→ **Provided entries**
Start of Block

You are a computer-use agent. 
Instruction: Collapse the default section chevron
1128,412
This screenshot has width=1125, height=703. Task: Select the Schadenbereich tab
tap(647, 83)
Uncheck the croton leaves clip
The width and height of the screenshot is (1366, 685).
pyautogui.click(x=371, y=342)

End of Block

→ **Problem to work on**
Return each line above precisely as written.

→ **Solution to this exercise**
You are a computer-use agent. 
Instruction: Collapse the default section chevron
1128,412
This screenshot has width=1125, height=703. Task: Select the Schadenbereich tab
tap(647, 83)
Uncheck the croton leaves clip
The width and height of the screenshot is (1366, 685).
pyautogui.click(x=371, y=342)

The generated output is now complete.